Accessibility links

Xi Addresses British Parliament

  • VOA News

From left, the Duke of Edinburgh, China's first lady, Peng Liyuan, Queen Elizabeth II and the Chinese President Xi Jinping at the Grand Entrance to Buckingham Palace, London.

From left, the Duke of Edinburgh, China's first lady, Peng Liyuan, Queen Elizabeth II and the Chinese President Xi Jinping at the Grand Entrance to Buckingham Palace, London.

Chinese president addresses parliament during visit British government is touting as opportunity for two countries to boost trade and investment.

Chinese President Xi Jinping addressed Britain's parliament Tuesday during a visit the British government is touting as an opportunity for the two countries to boost trade and investment, while human rights advocates urge questions about China's human rights record.

Earlier in the day, Xi was greeted by Queen Elizabeth Tuesday at Buckingham Palace during a lavish welcoming ceremony. His four day trip also includes talks Wednesday with Prime Minister David Cameron, dinner at Cameron's country retreat and visits to businesses.

The prime minister's office said this week some $46 billion worth of deals will be completed, and that Britain and China will also discuss cooperation related to the threat of terrorism and extremism.

Human rights demonstrators hold up a protest banner bearing an image of Chinese President Xi Jinping before he passed by on a horse-drawn carriage with Britain's Queen Elizabeth II on the Mall en route to Buckingham Palace in London, Oct. 20, 2015.

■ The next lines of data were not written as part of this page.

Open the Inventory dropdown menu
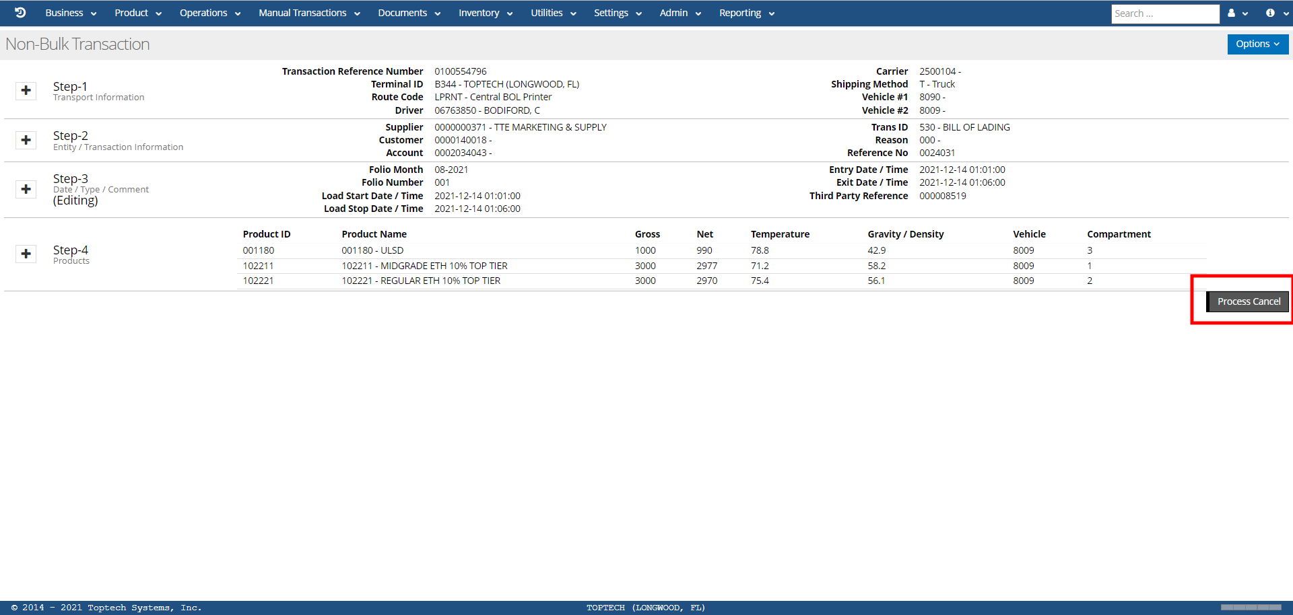The height and width of the screenshot is (615, 1293). click(x=485, y=13)
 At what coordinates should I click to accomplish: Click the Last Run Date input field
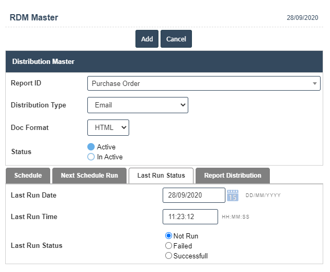coord(194,195)
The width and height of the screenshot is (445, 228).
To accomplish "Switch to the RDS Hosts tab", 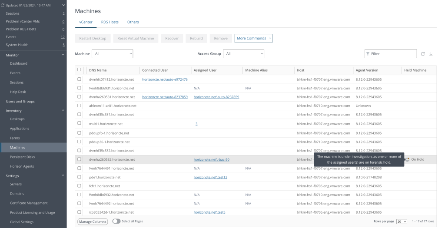I will [x=110, y=22].
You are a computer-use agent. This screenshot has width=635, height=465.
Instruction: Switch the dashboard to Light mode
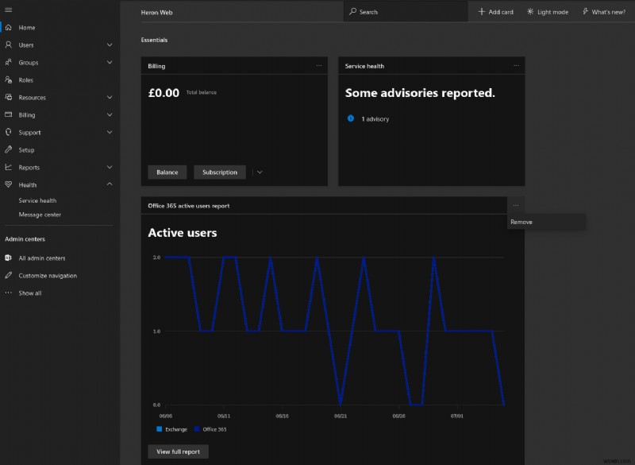[x=547, y=11]
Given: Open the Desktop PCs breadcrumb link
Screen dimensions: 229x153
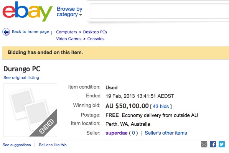Looking at the screenshot, I should [95, 32].
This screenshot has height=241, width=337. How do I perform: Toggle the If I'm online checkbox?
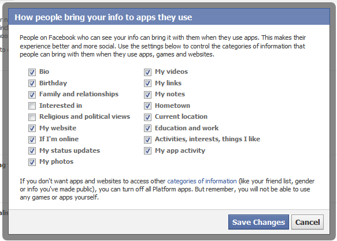(32, 140)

Human rights demonstrators hold up a protest banner bearing an image of Chinese President Xi Jinping before he passed by on a horse-drawn carriage with Britain's Queen Elizabeth II on the Mall en route to Buckingham Palace in London, Oct. 20, 2015.

Rights protests

Human rights advocates are planning protests throughout Xi's visit and calling for Cameron to address China's human rights record with the Chinese leader. A spokeswoman for Cameron said Monday that "nothing is off the table."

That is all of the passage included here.